_Consigne_
Recopiez à l'identique les lignes des enregistrements, en commençant par la toute première et en continuant jusqu'à la ligne qui contient "Youtube (786, 1504)", celle-ci incluse. Laissez les images de côté dans votre réponse, s'il vous plaît.

_Enregistrements fournis_
===============
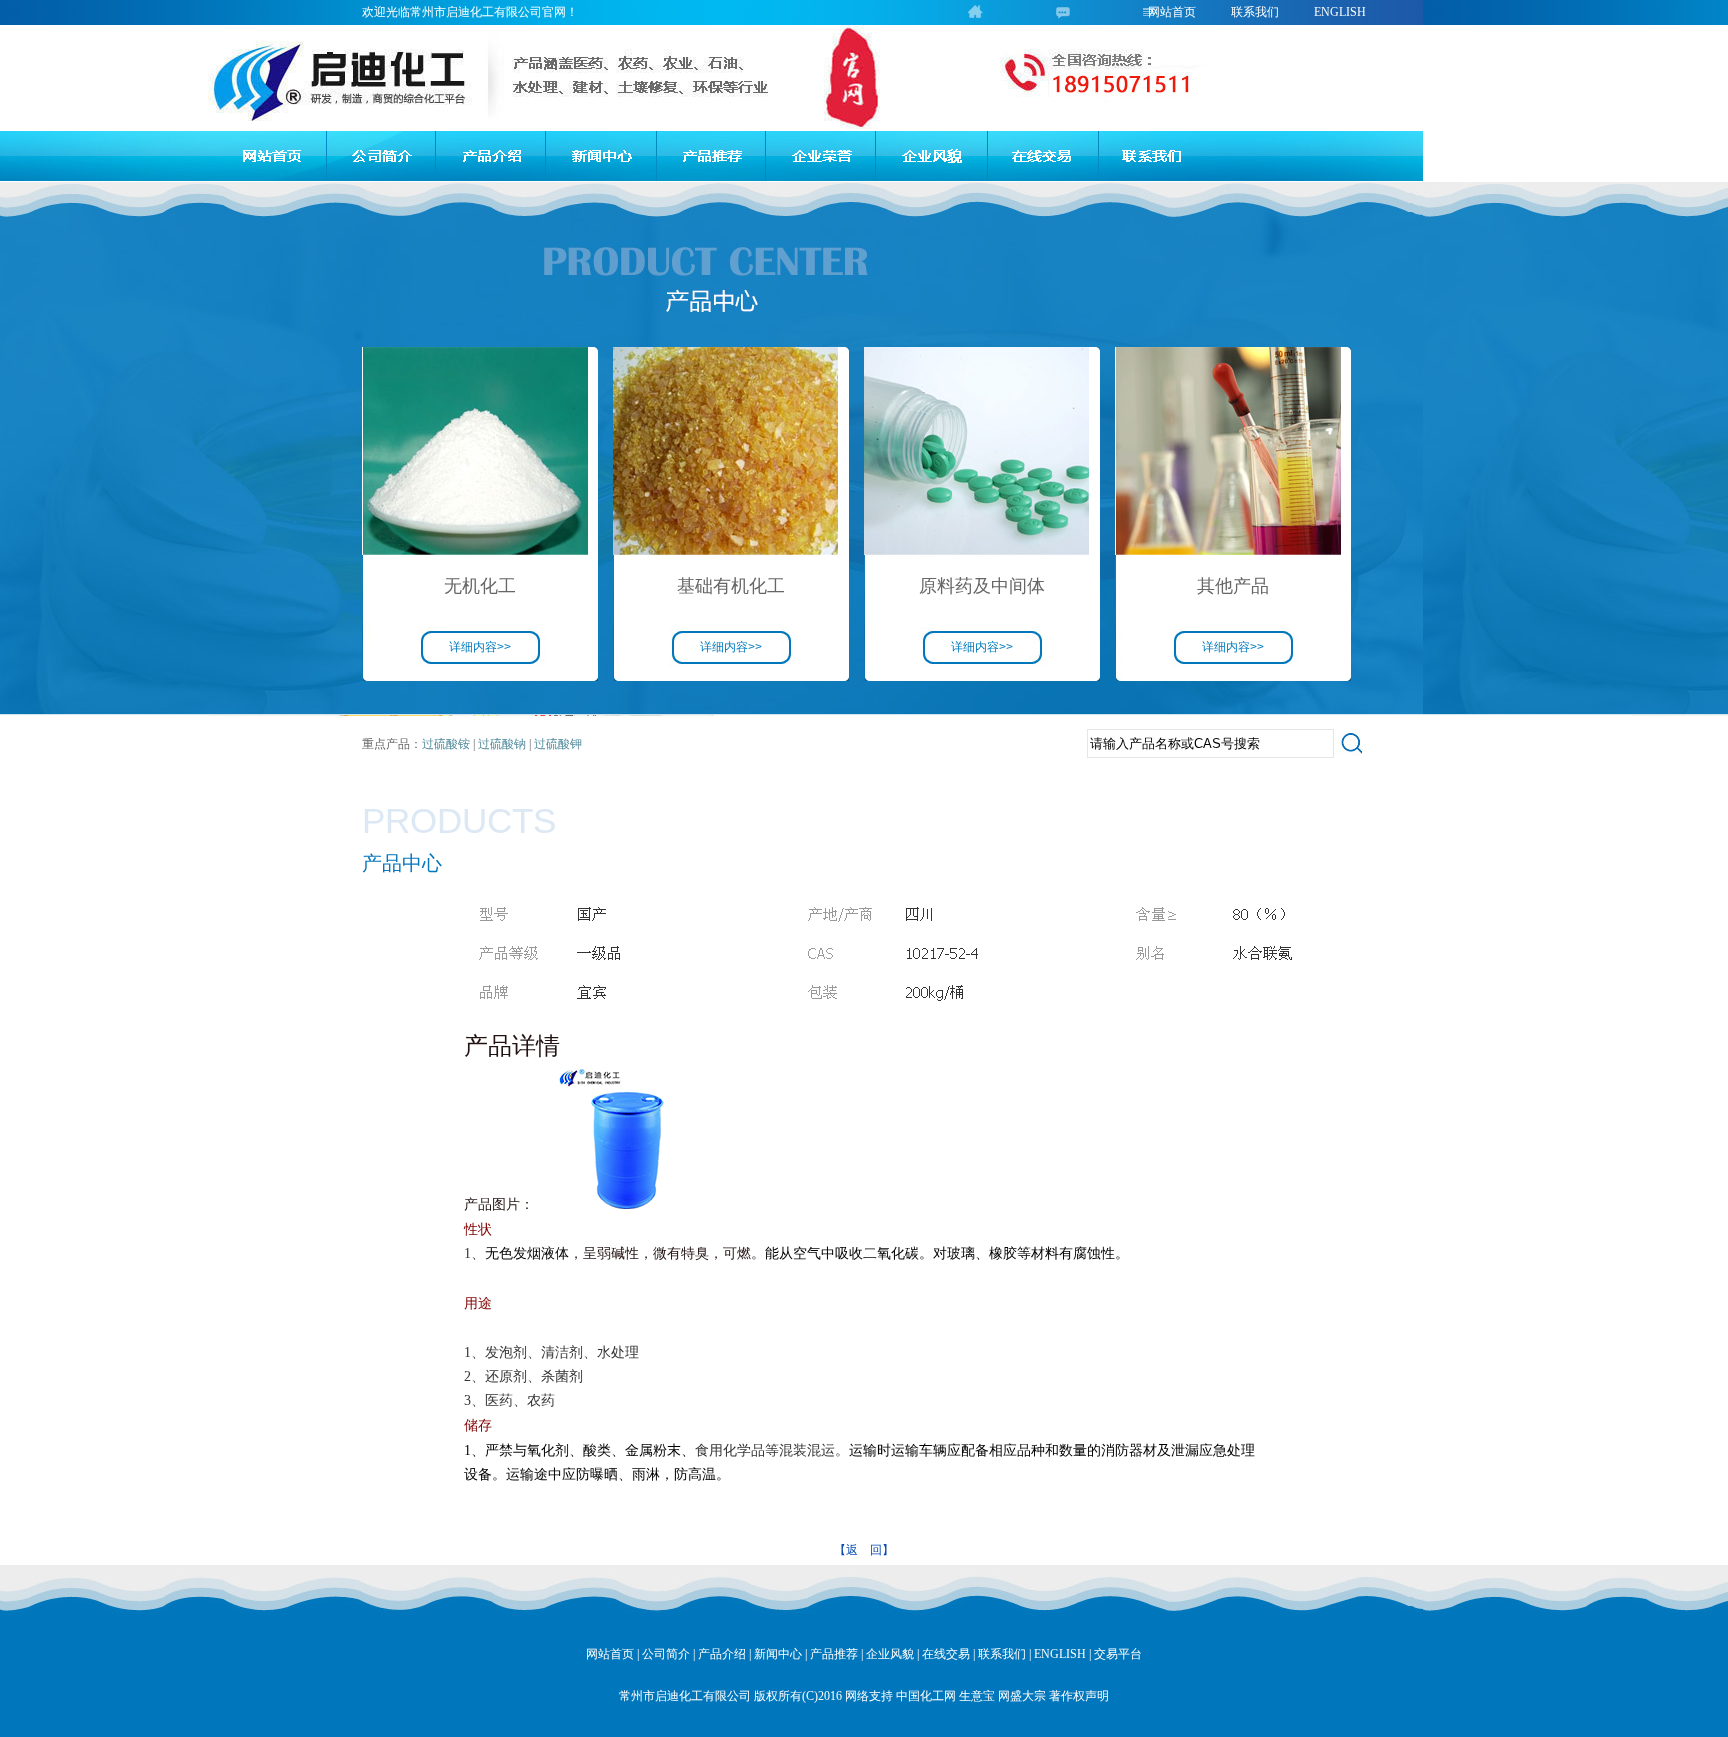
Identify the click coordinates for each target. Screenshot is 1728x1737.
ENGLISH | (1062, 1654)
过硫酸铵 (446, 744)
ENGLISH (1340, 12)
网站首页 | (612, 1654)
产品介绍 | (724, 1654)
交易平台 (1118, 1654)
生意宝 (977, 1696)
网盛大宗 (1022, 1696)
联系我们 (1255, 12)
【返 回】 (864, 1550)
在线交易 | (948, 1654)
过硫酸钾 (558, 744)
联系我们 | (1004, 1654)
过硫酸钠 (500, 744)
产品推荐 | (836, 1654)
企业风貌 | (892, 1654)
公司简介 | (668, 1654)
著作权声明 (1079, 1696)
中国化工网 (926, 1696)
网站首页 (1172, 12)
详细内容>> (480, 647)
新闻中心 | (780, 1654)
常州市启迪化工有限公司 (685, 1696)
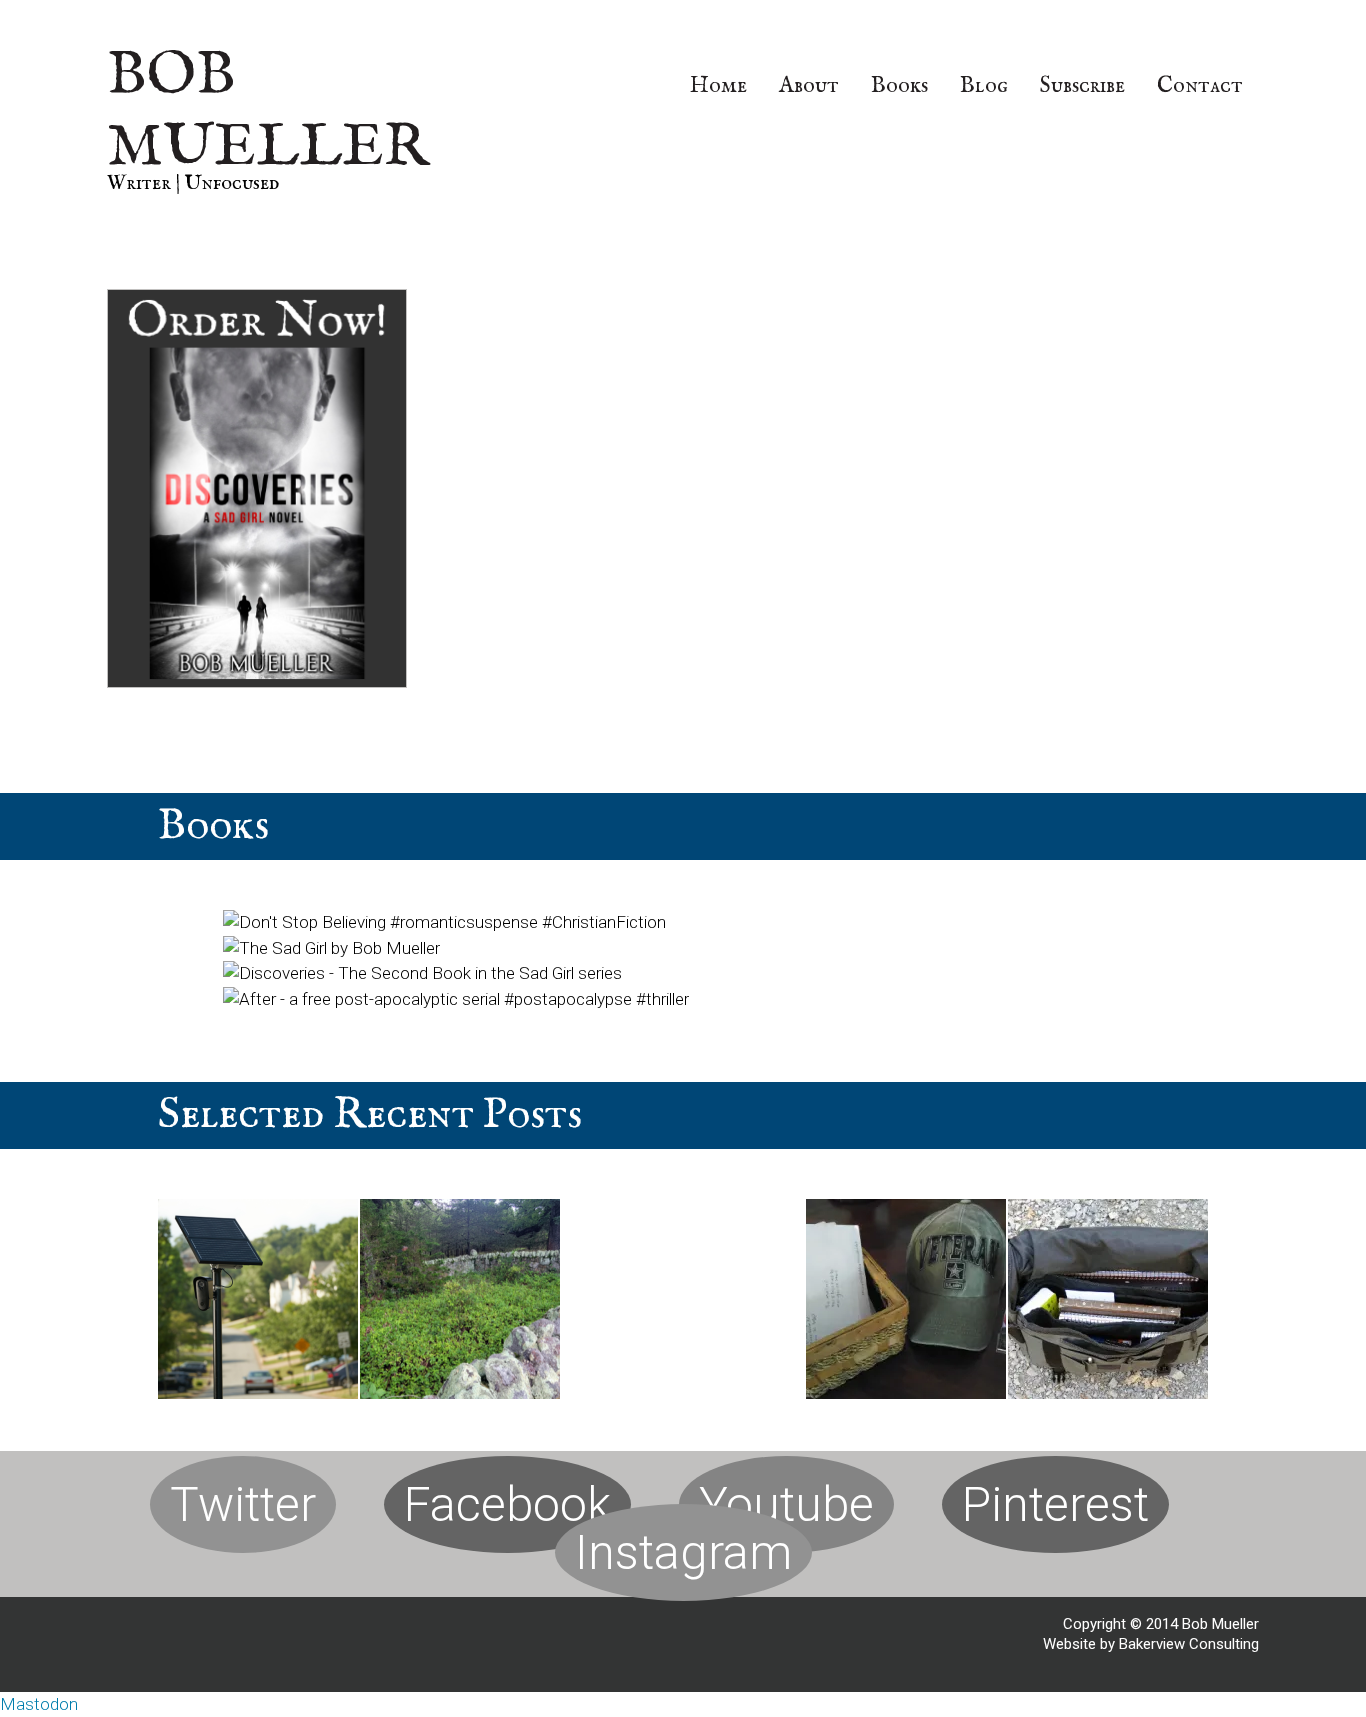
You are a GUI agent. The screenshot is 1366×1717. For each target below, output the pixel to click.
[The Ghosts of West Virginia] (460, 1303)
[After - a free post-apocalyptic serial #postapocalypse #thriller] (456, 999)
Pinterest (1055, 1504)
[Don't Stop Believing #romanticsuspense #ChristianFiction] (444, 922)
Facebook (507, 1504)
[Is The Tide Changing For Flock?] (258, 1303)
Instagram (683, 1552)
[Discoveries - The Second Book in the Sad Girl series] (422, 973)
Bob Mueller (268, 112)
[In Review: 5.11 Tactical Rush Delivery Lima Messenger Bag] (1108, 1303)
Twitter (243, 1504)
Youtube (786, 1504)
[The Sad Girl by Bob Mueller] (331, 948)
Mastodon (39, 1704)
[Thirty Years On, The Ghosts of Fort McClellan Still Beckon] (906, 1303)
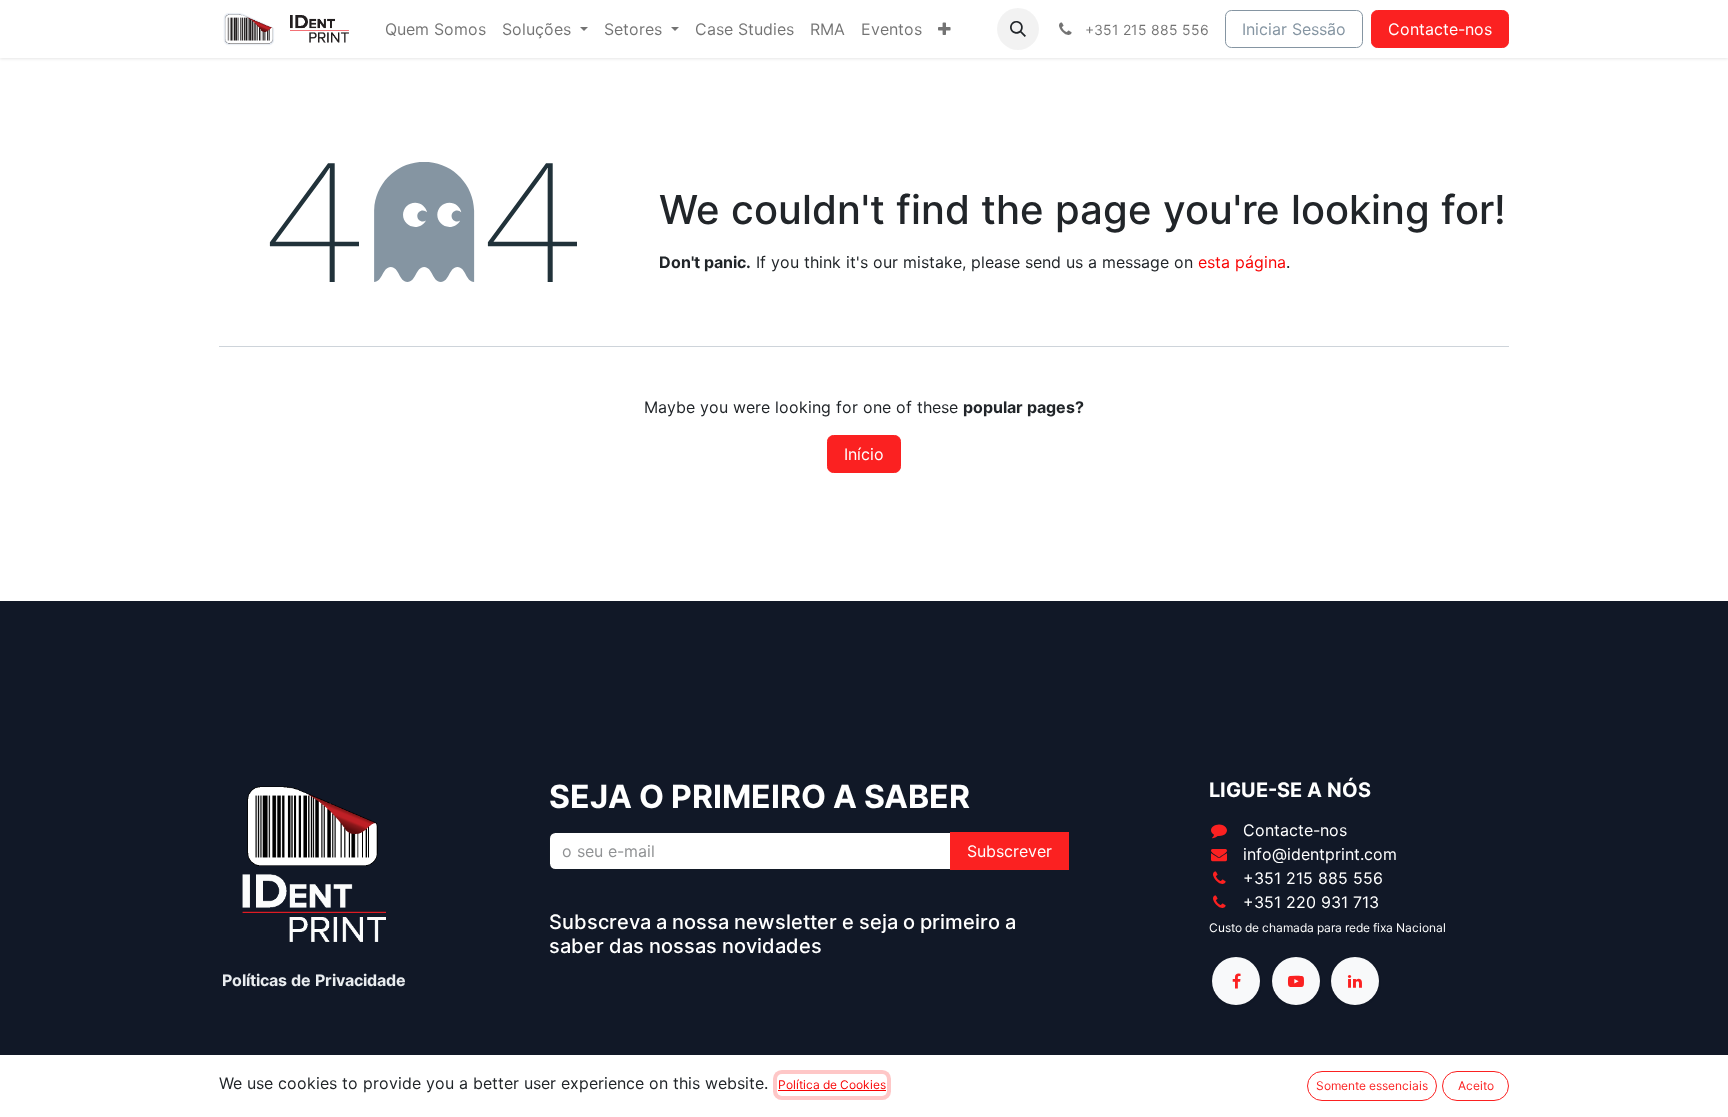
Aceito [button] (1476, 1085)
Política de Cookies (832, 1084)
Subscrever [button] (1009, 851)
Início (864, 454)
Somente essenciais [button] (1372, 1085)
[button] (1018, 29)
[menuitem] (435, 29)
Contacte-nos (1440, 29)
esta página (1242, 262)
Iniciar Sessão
===============
_Réponse rédigée_
Identify the click coordinates for each target. Screenshot is 1728x1737.
ENGLISH | (1062, 1654)
过硫酸铵 (446, 744)
ENGLISH (1340, 12)
网站首页 | (612, 1654)
产品介绍 | (724, 1654)
交易平台 (1118, 1654)
生意宝 (977, 1696)
网盛大宗 (1022, 1696)
联系我们 (1255, 12)
【返 回】 (864, 1550)
在线交易 | (948, 1654)
过硫酸钾 (558, 744)
联系我们 | (1004, 1654)
过硫酸钠 (500, 744)
产品推荐 | (836, 1654)
企业风貌 | (892, 1654)
公司简介 | (668, 1654)
著作权声明 (1079, 1696)
中国化工网 (926, 1696)
网站首页 (1172, 12)
详细内容>> (480, 647)
新闻中心 | (780, 1654)
常州市启迪化工有限公司 (685, 1696)
You are a GUI agent. The screenshot is 1366×1717. For each target below, output the pixel to click.
[The Ghosts of West Virginia] (460, 1303)
[After - a free post-apocalyptic serial #postapocalypse #thriller] (456, 999)
Pinterest (1055, 1504)
[Don't Stop Believing #romanticsuspense #ChristianFiction] (444, 922)
Facebook (507, 1504)
[Is The Tide Changing For Flock?] (258, 1303)
Instagram (683, 1552)
[Discoveries - The Second Book in the Sad Girl series] (422, 973)
Bob Mueller (268, 112)
[In Review: 5.11 Tactical Rush Delivery Lima Messenger Bag] (1108, 1303)
Twitter (243, 1504)
Youtube (786, 1504)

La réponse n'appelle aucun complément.